- DATA TO EXAMINE
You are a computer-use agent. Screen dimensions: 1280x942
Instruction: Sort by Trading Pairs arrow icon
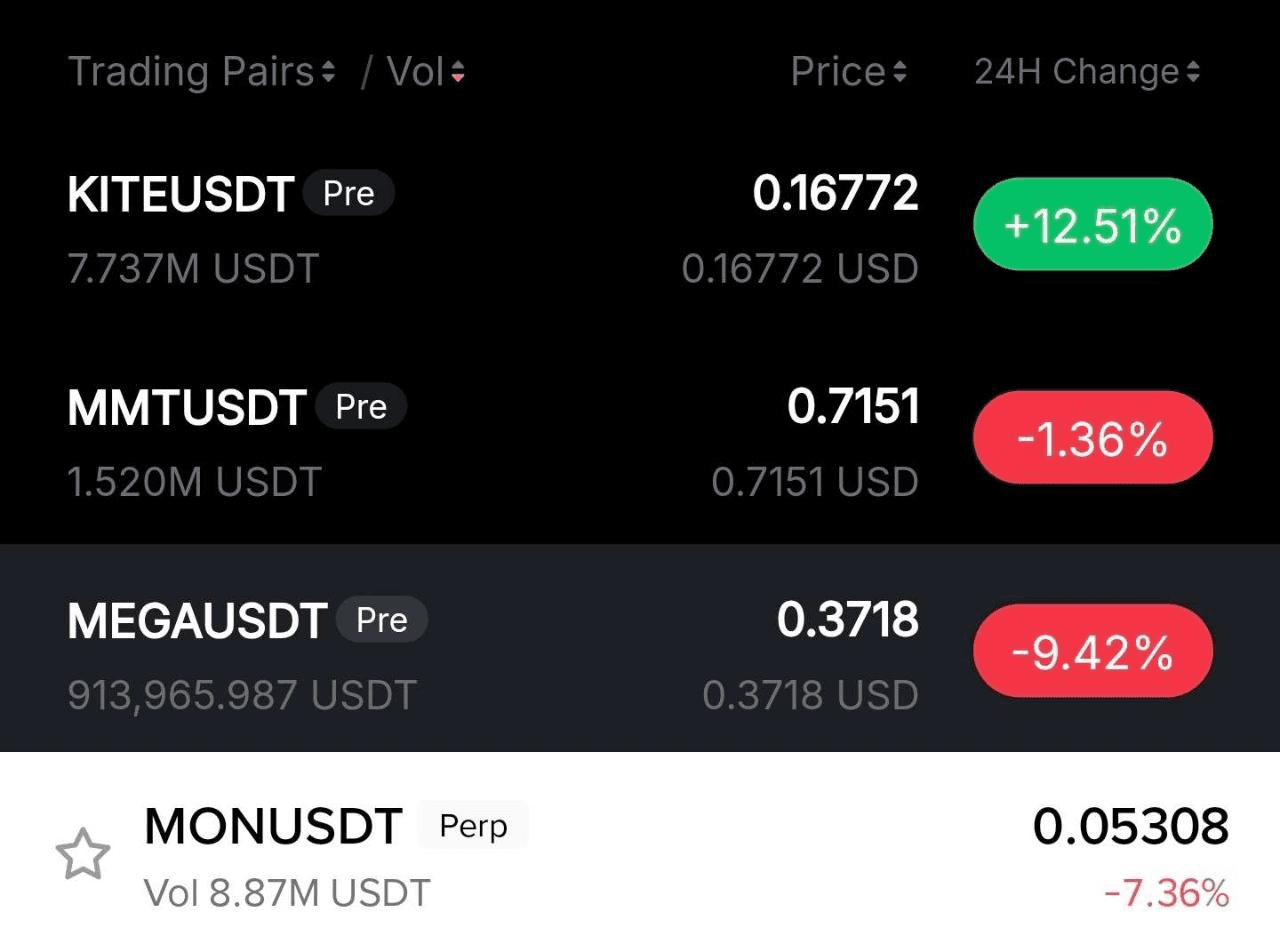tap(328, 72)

--

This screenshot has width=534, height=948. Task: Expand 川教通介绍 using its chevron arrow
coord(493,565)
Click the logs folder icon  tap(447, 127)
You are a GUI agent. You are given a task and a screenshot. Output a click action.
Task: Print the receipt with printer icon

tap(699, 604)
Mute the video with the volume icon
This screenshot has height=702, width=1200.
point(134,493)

- YOUR TASK
How many lines in the listing contain "agent"? Answer with the number alone.

- EXERCISE ANSWER
2